WORK TO DO:
Copy out everything from the line containing "Given: Tap the battery 69% status indicator" down to the line containing "click(x=824, y=380)", both of those lines included, character for character.

TASK MATERIAL:
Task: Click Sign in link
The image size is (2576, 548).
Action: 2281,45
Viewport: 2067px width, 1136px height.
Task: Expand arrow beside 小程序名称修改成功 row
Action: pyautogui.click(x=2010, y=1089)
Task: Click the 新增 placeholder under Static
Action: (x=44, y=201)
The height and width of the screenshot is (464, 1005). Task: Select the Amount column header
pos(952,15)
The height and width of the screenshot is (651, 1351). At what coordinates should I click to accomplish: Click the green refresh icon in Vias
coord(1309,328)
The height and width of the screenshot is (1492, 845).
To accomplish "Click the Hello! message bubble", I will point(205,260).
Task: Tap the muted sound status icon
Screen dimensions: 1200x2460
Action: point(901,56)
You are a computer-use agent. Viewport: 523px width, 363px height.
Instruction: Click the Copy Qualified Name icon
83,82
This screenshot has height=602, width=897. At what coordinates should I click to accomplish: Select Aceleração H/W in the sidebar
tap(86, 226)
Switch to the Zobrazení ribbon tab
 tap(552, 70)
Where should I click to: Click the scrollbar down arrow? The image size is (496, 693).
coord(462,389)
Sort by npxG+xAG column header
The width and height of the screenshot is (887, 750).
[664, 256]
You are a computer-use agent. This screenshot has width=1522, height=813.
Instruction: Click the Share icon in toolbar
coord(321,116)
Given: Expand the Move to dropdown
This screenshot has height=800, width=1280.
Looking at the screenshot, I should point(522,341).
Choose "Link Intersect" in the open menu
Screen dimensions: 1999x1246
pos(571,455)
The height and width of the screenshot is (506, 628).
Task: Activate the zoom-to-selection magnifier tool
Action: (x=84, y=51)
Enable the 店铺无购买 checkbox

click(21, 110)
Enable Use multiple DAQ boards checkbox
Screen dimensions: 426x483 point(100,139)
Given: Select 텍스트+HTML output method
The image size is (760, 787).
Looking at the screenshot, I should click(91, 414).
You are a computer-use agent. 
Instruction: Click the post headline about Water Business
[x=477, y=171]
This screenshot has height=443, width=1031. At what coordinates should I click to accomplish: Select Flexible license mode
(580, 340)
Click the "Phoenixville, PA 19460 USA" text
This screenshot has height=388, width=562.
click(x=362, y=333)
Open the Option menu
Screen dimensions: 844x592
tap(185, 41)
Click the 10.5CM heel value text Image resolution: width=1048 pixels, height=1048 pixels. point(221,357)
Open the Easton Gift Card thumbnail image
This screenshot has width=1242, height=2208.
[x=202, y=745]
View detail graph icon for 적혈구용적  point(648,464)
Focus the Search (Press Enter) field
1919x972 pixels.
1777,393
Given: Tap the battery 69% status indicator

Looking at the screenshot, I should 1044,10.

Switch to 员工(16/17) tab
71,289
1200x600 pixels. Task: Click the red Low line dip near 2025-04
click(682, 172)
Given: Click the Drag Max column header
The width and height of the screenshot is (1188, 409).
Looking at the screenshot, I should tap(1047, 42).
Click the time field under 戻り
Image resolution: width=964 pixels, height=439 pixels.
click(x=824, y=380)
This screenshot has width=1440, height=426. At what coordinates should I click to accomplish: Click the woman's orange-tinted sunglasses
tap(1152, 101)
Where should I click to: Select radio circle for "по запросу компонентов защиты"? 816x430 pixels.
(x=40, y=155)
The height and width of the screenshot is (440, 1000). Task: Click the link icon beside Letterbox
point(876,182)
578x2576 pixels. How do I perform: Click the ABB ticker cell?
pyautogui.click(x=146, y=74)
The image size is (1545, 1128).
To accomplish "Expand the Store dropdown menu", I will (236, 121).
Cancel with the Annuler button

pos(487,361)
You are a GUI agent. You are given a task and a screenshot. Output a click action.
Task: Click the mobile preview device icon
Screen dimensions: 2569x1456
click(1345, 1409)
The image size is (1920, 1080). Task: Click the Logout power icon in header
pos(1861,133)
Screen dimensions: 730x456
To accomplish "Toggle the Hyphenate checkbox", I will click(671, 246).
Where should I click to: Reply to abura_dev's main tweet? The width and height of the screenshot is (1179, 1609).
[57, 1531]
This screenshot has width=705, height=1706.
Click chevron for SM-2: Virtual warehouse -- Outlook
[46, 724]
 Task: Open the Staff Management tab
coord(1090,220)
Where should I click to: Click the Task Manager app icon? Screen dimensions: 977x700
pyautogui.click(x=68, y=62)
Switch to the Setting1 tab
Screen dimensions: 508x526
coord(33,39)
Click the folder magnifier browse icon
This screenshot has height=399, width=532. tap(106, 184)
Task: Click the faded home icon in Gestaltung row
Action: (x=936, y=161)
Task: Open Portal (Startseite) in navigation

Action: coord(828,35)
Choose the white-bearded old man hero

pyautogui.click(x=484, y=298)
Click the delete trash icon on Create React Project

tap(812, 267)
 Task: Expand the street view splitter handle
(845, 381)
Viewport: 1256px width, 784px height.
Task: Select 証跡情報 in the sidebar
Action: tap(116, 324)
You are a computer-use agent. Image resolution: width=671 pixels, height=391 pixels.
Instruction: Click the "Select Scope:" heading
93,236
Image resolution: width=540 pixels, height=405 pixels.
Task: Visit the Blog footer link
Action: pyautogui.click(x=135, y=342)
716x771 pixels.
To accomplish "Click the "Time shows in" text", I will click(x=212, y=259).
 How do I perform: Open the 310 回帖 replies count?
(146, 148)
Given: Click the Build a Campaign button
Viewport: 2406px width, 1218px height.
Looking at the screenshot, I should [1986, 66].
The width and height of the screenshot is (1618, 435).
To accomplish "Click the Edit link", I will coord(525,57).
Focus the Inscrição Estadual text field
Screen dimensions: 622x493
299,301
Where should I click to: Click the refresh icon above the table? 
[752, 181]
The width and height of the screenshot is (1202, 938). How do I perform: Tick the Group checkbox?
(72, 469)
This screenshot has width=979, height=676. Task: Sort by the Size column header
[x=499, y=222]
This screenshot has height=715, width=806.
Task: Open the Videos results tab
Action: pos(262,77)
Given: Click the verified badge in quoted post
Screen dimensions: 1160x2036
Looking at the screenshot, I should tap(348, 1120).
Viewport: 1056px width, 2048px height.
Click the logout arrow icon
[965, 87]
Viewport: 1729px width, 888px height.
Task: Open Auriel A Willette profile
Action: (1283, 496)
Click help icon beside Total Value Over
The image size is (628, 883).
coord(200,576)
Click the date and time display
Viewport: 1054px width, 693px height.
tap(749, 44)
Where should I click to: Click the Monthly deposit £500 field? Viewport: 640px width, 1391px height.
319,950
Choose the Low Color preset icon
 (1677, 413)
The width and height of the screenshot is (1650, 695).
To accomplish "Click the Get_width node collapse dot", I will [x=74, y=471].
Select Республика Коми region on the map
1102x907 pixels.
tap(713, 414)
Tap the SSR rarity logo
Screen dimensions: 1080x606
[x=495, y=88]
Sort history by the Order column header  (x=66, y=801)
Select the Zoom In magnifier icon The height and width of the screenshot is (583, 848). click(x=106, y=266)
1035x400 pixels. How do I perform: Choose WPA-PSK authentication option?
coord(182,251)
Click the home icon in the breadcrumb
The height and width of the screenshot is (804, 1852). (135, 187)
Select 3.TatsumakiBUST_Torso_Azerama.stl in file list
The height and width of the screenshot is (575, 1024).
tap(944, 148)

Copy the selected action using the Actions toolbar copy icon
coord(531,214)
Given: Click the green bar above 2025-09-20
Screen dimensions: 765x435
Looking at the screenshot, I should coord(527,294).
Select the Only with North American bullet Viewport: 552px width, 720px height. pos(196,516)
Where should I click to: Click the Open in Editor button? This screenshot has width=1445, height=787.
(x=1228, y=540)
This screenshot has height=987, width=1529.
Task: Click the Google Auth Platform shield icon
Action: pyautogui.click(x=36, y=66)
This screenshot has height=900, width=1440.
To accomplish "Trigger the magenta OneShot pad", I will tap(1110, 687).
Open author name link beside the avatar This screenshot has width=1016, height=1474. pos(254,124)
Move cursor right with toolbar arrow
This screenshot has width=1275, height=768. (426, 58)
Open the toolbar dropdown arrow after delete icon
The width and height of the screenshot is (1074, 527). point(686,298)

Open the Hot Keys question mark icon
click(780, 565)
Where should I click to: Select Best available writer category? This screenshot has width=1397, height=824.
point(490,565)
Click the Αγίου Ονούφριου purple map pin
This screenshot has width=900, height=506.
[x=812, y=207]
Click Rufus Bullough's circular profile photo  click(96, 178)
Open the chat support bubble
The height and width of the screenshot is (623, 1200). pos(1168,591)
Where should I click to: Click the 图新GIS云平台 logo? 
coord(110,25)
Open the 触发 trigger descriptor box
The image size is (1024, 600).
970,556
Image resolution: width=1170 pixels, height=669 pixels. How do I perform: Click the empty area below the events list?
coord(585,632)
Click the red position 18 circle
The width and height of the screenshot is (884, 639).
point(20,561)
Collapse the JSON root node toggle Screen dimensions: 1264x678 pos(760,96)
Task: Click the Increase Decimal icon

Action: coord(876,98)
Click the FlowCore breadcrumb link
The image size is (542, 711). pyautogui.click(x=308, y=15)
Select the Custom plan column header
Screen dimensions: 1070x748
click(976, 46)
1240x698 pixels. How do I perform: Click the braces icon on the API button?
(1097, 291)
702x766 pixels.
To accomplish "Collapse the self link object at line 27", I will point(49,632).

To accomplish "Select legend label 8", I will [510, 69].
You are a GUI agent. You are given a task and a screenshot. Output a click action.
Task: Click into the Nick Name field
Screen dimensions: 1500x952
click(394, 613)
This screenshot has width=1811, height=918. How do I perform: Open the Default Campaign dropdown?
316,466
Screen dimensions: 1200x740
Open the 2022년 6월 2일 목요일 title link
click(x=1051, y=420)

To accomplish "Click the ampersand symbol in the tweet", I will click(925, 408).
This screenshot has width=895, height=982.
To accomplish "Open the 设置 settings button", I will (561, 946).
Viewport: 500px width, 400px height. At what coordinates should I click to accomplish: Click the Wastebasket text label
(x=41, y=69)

THE REPLY:
Given: Tap the battery 69% status indicator

Looking at the screenshot, I should 1044,10.

Switch to 员工(16/17) tab
71,289
1200x600 pixels. Task: Click the red Low line dip near 2025-04
click(682, 172)
Given: Click the Drag Max column header
The width and height of the screenshot is (1188, 409).
Looking at the screenshot, I should tap(1047, 42).
Click the time field under 戻り
Image resolution: width=964 pixels, height=439 pixels.
click(x=824, y=380)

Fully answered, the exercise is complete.